She then continued her win streak at the Canadian Open. She beat Jil Teichmann in the first round and then went on to defeat sixth seed Simona Halep in the second. Her 12-match win streak eventually came to an end in the third round, after losing to compatriot Jessica Pegula, in three sets.

At the US Open, she reached the third round for the first time after defeating former world No. 6, Carla Suárez Navarro and Kaja Juvan. She then lost her third-round match to Aryna Sabalenka, in straight sets.

In her next two tournaments, Collins reached the quarterfinals in Chicago and the third round in Indian Wells before concluding her season in Linz, where she was forced to retire in her semifinal match against compatriot Alison Riske due to a shoulder injury. Nonetheless, Collins finished the year ranked inside the top 30 for the first time, at No. 29.

2022: First Grand Slam final, top 10 debut, American No. 1, US Open fourth round
At the Australian Open, Collins reached the semifinals for the second time, after defeating 19th seed Elise Mertens to become the third American woman in the quarterfinals. It was the second year in a row that three Americans have featured at this stage of the tournament. In the quarterfinals, she beat Alizé Cornet in straight sets. She defeated Iga Świątek also in straight sets in the semifinals to advance to her first Grand Slam final, where she faced world No. 1, Ashleigh Barty. Świątek said that Collins hit the,"...fastest balls I have ever played in a match." In the final, Collins lost in straight sets despite being 5–1 up in the second set. As a result of her performance, Collins made her top-10 debut and became the American No. 1 female player. At the French Open, she lost to fellow American Shelby Rogers, in straight sets, in the second round. In Wimbledon, Collins lost in the first round to Marie Bouzková, in three sets. At the same tournament, partnering Desirae Krawczyk, she reached the quarterfinals for a second time and then the semifinals for the first time at a major in doubles in her career.

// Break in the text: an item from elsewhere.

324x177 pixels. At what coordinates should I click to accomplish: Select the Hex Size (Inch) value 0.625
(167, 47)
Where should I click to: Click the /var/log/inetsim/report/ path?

Seeded 19th at the US Open, she reached the round of 16 for the first time upon defeating two-time US Open champion Naomi Osaka, Cristina Bucșa, and Alizé Cornet. In the fourth round, she lost to world No. 6 and eventual semifinalist Aryna Sabalenka in three sets.

2023 
At the Australian Open, seeded 13th, Collins lost in the third round to Elena Rybakina in three sets.

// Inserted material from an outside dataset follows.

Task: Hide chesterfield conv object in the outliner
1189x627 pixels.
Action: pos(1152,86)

At the inaugural edition of the 2023 ATX Open in Austin, Texas, she reached the semifinals defeating Anna Kalinskaya.

World TeamTennis
Collins played her first season with World TeamTennis in 2019 with Billie Jean King's Philadelphia Freedoms. She started the 2020 season on the Orlando Storm roster which began July 12, but was dismissed from the league after leaving the state and breaching COVID-19 safety protocols.

Playing style
Collins employs a highly aggressive playing style that has been described as "fearless", "ferocious" and "fun to watch". She has a powerful serve, and strong groundstrokes on both wings, making her one of the hardest hitters on the WTA Tour. Her style allows her to hit a high number of winners, but also a considerable number of high-risk unforced errors. Her greatest strengths are her kick serve, her inside-out forehand, and her versatile and strong backhand.  Her double-handed backhand is atypically stronger than her forehand. She also possesses strong volleying skills, allowing her to hit winners from any position on the court. Iga Świątek mentioned that Collins, "hits the fastest ball I have ever played in a match."

Personal life
Collins is the daughter of Walter and Cathy. She graduated from Northeast High School, St. Petersburg, Florida, in 2012. As a high school player, her junior ranking was good enough to get her a scholarship from the University of Florida (UF). After her freshman year, she transferred to the University of Virginia (UVA). She won the NCAA singles title in her sophomore and senior years.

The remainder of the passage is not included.